The solidity of the conclusions is directly related to the quality of data entered into the database. Additionally, the database may not include all records of type I perforation. Some physicians may not record type I perforation if the procedure is not problematic. Another limitation may be because of invasive imaging like optical coherence tomography or intravascular ultrasound to guide the complex PCI.

Conclusions

Coronary artery perforation is not a common complication of PCI, and the rates of morbidity and mortality of CAP are high. The treatment strategy is determined by coronary anatomy, location of CAP, hemodynamic status, and cardiac surgery.
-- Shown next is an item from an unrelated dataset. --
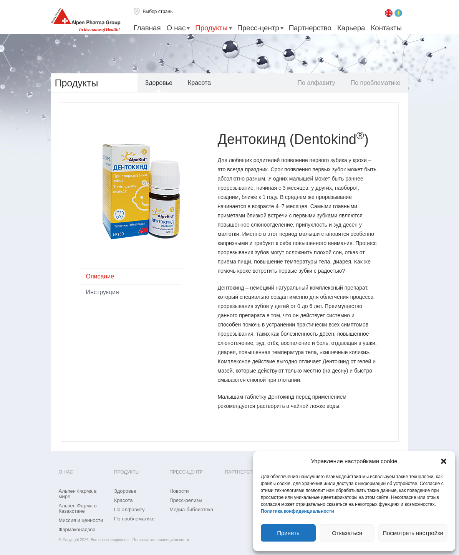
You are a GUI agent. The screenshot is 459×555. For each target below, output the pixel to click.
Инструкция (102, 292)
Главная (147, 28)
This is the first study that points out the experience over a 10-year period regarding clinical and angiographic characteristics, management strategies, and outcomes of CAP during PCI in Turkey. In our study, the in-hospital mortality rate was higher in type II and type III groups than in type I and type IV groups due to perforation and its complications. Nevertheless, we propose that PCI should be done in selected patients despite catastrophic complications. It is even valid for highly trained physicians who may experience CAP during PCI. However, the supply of covered stents has allowed physicians to perform more complex lesions and treat CAP in laboratories without cardiac surgery support. Even so, a surgical backup should not be forgotten.